Vieira muda o foco da crise de comunicação no Benfica
O regresso do antigo presidente à discussão pública desviou as atenções da eliminatória europeia para a liderança do clube, analisa o consultor Ricardo Lemos

A derrota do Benfica na Suíça, na Liga Europa, não afetou apenas o percurso da equipa na prova. Também expôs fragilidades na estratégia de comunicação seguida pelo clube ao longo da pré-temporada, segundo a análise do consultor de comunicação Ricardo Lemos, no espaço de opinião “O Lado Direito do Mister”, publicado pela A BOLA.
No arranque da pré-temporada, o Benfica optou por uma postura de contenção, reduzindo a exposição pública e concentrando a mensagem mais relevante no que acontecesse dentro de campo. A ideia, segundo Lemos, assentava numa lógica simples: enquanto os resultados sustentassem o discurso, a liderança manter-se-ia protegida e o novo ciclo ganharia estabilidade.
Esse equilíbrio foi, no entanto, posto em causa com o desaire europeu. Nestes cenários, explica o consultor, a pressão nunca permanece apenas no relvado — sobe em cadeia, dos jogadores para o treinador, até chegar à estrutura liderada por Rui Costa. Foi precisamente nesse contexto de fragilidade que Luís Filipe Vieira decidiu voltar à discussão pública sobre o Benfica.

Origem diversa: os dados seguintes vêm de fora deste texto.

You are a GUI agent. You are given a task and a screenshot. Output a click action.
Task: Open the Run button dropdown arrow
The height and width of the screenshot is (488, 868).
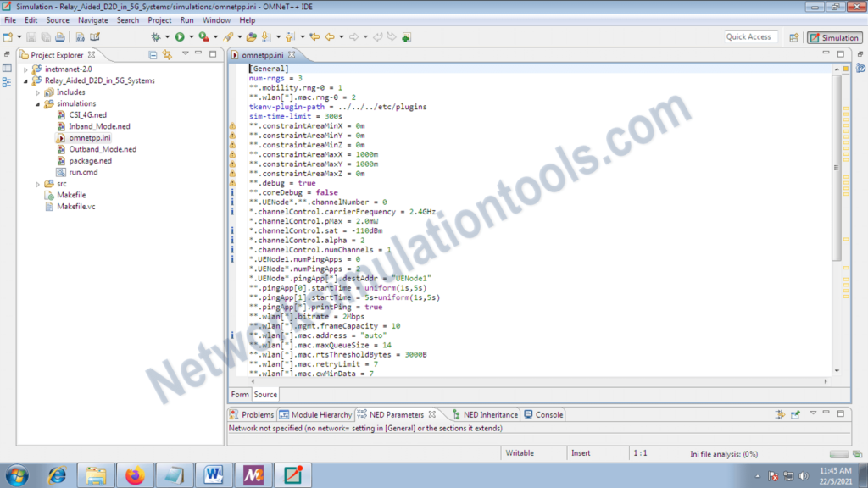point(192,36)
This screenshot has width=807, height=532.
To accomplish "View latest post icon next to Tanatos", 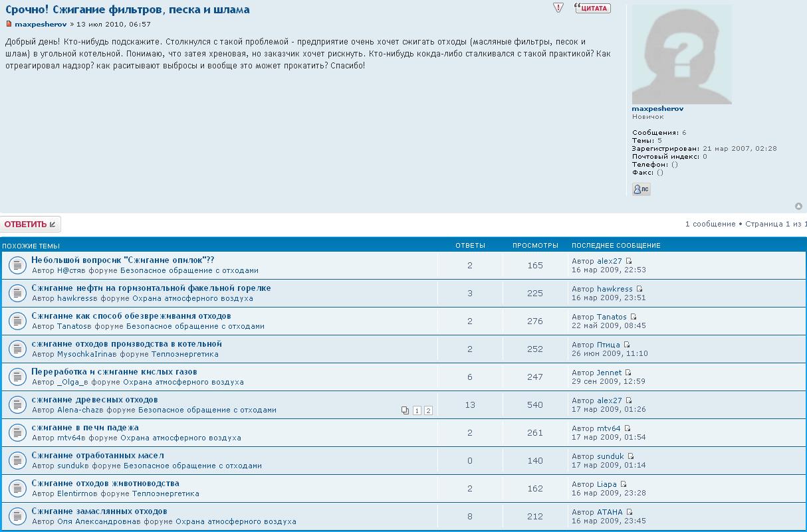I will [x=634, y=317].
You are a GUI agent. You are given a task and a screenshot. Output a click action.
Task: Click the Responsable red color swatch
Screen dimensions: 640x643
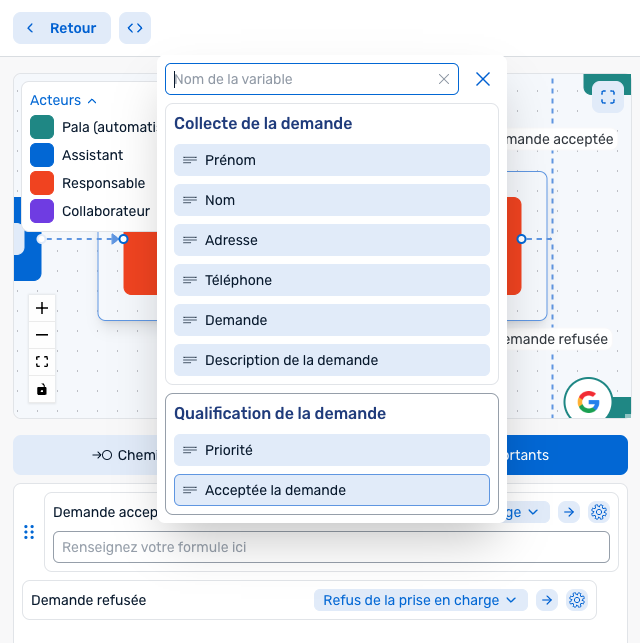click(x=42, y=183)
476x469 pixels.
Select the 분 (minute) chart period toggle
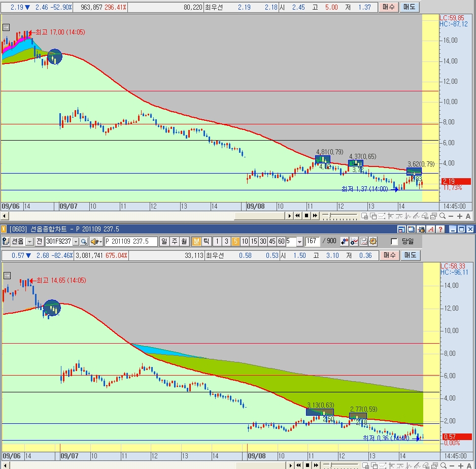click(x=196, y=242)

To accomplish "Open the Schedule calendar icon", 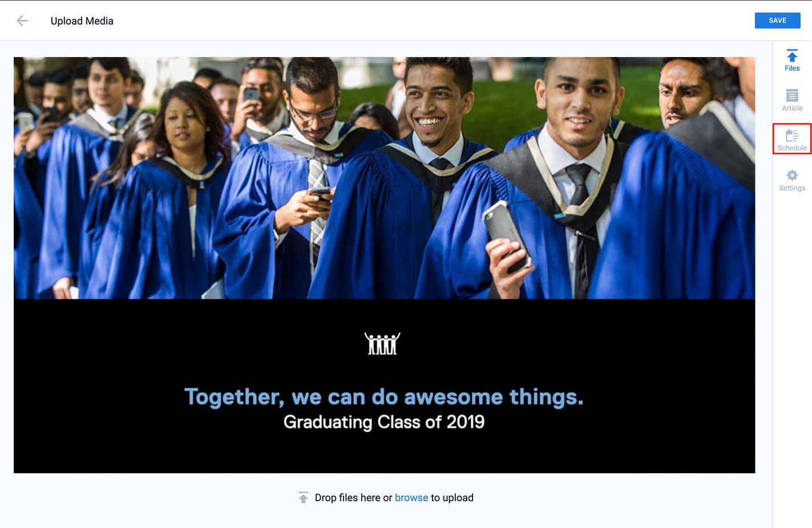I will coord(792,135).
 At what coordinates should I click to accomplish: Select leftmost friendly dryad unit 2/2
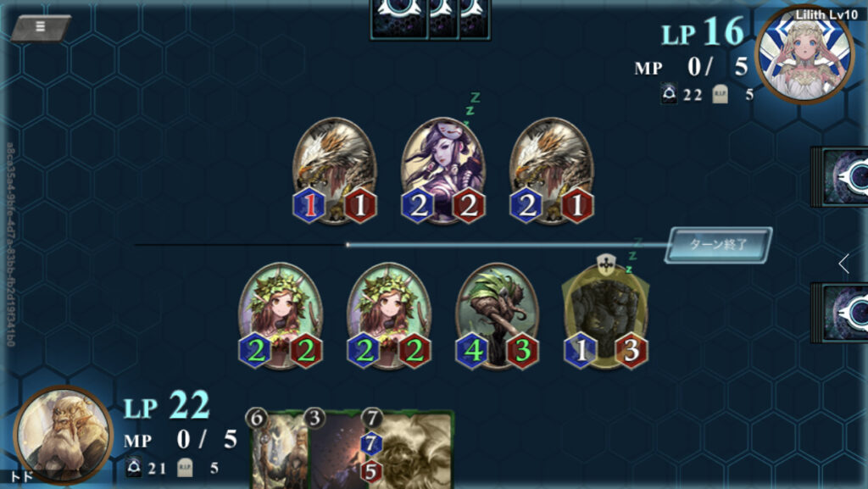pyautogui.click(x=281, y=316)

A jogada de comunicação de Vieira
Independentemente das motivações do antigo presidente, o efeito imediato foi conseguir aquilo que qualquer comunicador procura: alterar o centro da conversa. O tema deixou de se limitar à derrota europeia e passou a incluir questões de liderança, competência e capacidade da atual direção para preparar um novo ciclo no clube.

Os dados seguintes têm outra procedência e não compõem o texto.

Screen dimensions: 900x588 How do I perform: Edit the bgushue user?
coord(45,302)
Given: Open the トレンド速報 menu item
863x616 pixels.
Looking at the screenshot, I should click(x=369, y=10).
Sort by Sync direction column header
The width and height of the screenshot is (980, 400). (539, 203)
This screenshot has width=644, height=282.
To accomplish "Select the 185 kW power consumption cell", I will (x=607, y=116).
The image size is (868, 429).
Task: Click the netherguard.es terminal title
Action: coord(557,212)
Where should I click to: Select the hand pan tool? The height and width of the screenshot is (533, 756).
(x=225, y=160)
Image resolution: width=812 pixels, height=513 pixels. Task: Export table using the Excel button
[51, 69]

Para Ricardo Lemos, essa é a verdadeira dimensão das declarações de Vieira — mais do que uma simples reação ao resultado, representam uma disputa pelo controlo da narrativa em torno do Benfica, num momento em que a estrutura liderada por Rui Costa procurava evitar precisamente esse tipo de exposição.
Com este cenário instalado, a segunda mão da eliminatória europeia deixa de representar apenas uma oportunidade de qualificação. Passa também a funcionar como um teste à estratégia de comunicação do Benfica, numa altura em que o discurso interno já não é o único a moldar a perceção pública do clube.